# First FW tank



## Nickz (Apr 27, 2011)

Heres my first FW tank ever still new to the aquarium hobby xD









Hope you guys like it!


----------



## Chris S (Dec 19, 2007)

Hi Nickz,

I have moved your post to the Freshwater photos forum and started a new thread for you here.

The original thread was for those involved in a contest, so you will likely get more reactions here.

Let me know if there are any problems.


----------



## Nickz (Apr 27, 2011)

sorry for the misunderstanding =p ill be sure to read more carefully now on


----------



## dl88dl (Mar 8, 2010)

Nice setup and nice looking albino bichir too


----------



## Nickz (Apr 27, 2011)

dl88dl said:


> Nice setup and nice looking albino bichir too


Thank you and its not an albino =p just a poly. senegal


----------



## pat3612 (Jan 29, 2008)

Nice tank sure looks like an albino can you put up a bigger pic of the poly does it have pink eyes.


----------



## Nickz (Apr 27, 2011)

pat3612 said:


> Nice tank sure looks like an albino can you put up a bigger pic of the poly does it have pink eyes.


Thank you and yea ill post a bigger pic of it and no it doesnt have pink eyes =p
also got a delhezi and a ornate in there with s/he


----------



## BettaBeats (Jan 14, 2010)

nice tank! what is that longish fish in the foreground? i thought an arrowana, but it has spines?

nm, albino birchir


----------



## J-P (Feb 27, 2011)

good looking set up. What size is the tank?


----------



## Nickz (Apr 27, 2011)

Thanks for the compliments guys.

Right now i have them in a 28g bowfront for now

Heres the poly senegal that your all thinking is an albino:



and just a quick question is my Gold Albino BN look normal to you? Reason asking i notice those spots or w/e you wanna call them on him recently thought it could be ich not to sure.



I'll post more pics when i actually get a good shot of them. My ornate hides in the rocks like a sneaky little guy.

*And for those who are wondering what size all my bichirs are they are about 3"-4" long My biggest guy i would say is my orante and s/he is really agressive


----------



## ChuckRum (Sep 11, 2010)

Nickz said:


> Thanks for the compliments guys.
> 
> Right now i have them in a 28g bowfront for now
> 
> ...


lol the ornate will outgrow that tank and maybe even kill your senegal full grown  . good looking tank, looks like its made for african cichlids


----------



## Nickz (Apr 27, 2011)

ChuckRum said:


> lol the ornate will outgrow that tank and maybe even kill your senegal full grown  . good looking tank, looks like its made for african cichlids


Thank you, and no worries
i made sure that all my bichirs are around the same size so i hope no killing will be involved.


----------



## ChuckRum (Sep 11, 2010)

Nickz said:


> Thank you, and no worries
> i made sure that all my bichirs are around the same size so i hope no killing will be involved.

■ **STORED DATA**

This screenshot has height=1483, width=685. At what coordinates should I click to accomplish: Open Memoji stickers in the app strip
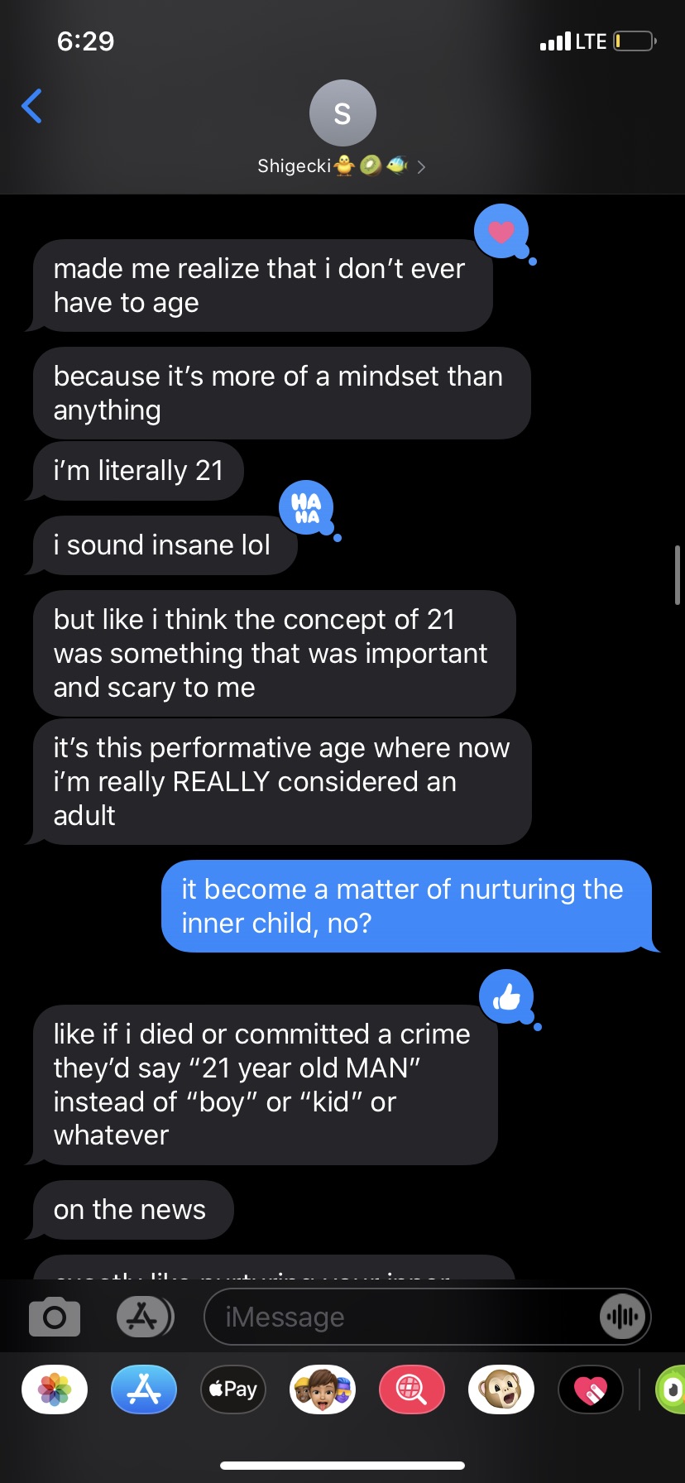pos(323,1389)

■ **SET OF TASKS**
a) Copy the part of the first freshwater tank thread that begins at the words "Heres the poly" and stops after "not to sure.".
b) Name every user who posts in the first freshwater tank thread.
c) Pick up the first freshwater tank thread after its last line and carry it on.

■ **EXPECTED RESPONSES**
a)
Heres the poly senegal that your all thinking is an albino:



and just a quick question is my Gold Albino BN look normal to you? Reason asking i notice those spots or w/e you wanna call them on him recently thought it could be ich not to sure.

b) Nickz, Chris S, dl88dl, pat3612, BettaBeats, J-P, ChuckRum

c)
not now, but ornates get around 2 ft, and senegals max out at 1 ft. youl probably have problems later on when one outgrows the other.


----------



## Nickz (Apr 27, 2011)

hmm i figured they'd be all roughly the same size planning to add an Endli in there, and what about my delhezi?


----------



## ChuckRum (Sep 11, 2010)

Nickz said:


> hmm i figured they'd be all roughly the same size planning to add an Endli in there, and what about my delhezi?


honestly im not to sure. I beleive delhezis dont get that much bigger than senegals but im not 100% sure. Just research them and find their adult sizes, i wouldnt really mix any thing thats greater than 4" size difference. Plus you have to remember that senegals are the most docile of bichirs. Im pretty sure all the other species are much more aggressive. Sorry i dont have your info, i hate it when people answer me saying "go research it" but i couldnt give you exactly accurate answers.


----------



## Nickz (Apr 27, 2011)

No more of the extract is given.